- all photography copyright David Pickford / www.davidpickford.com: no reproduction on other media -
1. Introduction: giving and taking
Basic belay technique teaches us to stand in close to the climb, and lock off the belay device when the leader falls. This is sound advice for the vast majority of climbing situations, but there are very real instances where it is advisable, or even necessary to break this rule. Obvious examples are where the leader has only got runners up to half their height, where there is a risk of slamming into the surface, or where the runners are very poor and shock loading needs to be minimised.
A classic sport climbing case-in-point where a 'soft' belay is essential: the precarious crux of the classic 'Keyboard Wall' (7c), Battleship Edge, Portland, UK. In this situation, if the belayer were to lock off the rope completely and not create any elasticity in the system, if the leader fell he would get (at best) a badly sprained ankle.
2. The advanced belay goal: absorbing the fall impact over the longest safe time
All effective fall-arrest technologies must do the same thing.

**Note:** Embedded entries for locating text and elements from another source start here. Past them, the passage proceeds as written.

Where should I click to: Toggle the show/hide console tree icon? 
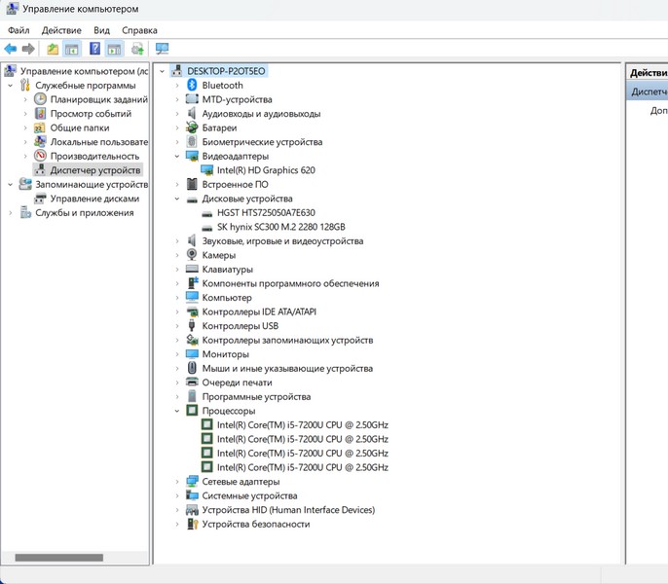click(71, 49)
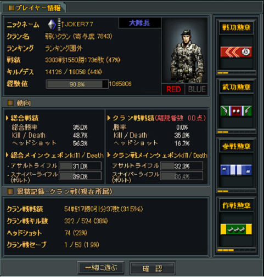Select the green and red 武功勲章 ribbon
Viewport: 264px width, 277px height.
click(x=236, y=111)
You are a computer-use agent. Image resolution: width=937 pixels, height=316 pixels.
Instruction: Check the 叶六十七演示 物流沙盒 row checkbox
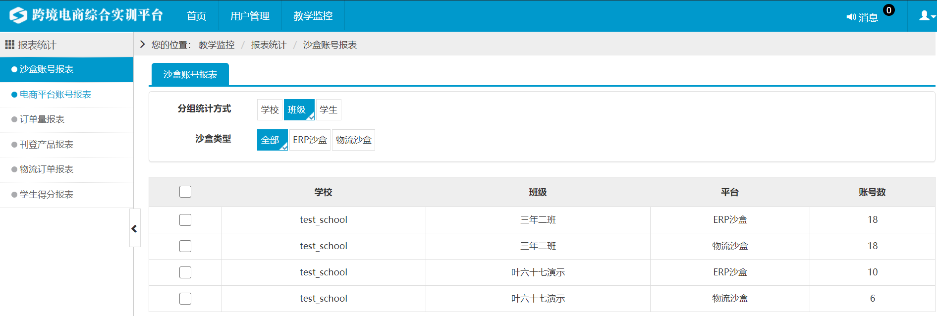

Absorb the force of a fall over the optimum safe distance in the longest period of time. Just as it is intuitively obvious that a crash mat five meters thick will be more effective than one five centimeters thick, so we have to get our minds around applying the same logic to belaying. The goal of an advanced belayer is not just to stop a falling leader, but to use dynamic techniques to allow the rope to absorb the force over the longest possible period of time - just like the crash mat does: all things being equal, deeper crash pads are more effective because its takes a longer period of time for them to do their job.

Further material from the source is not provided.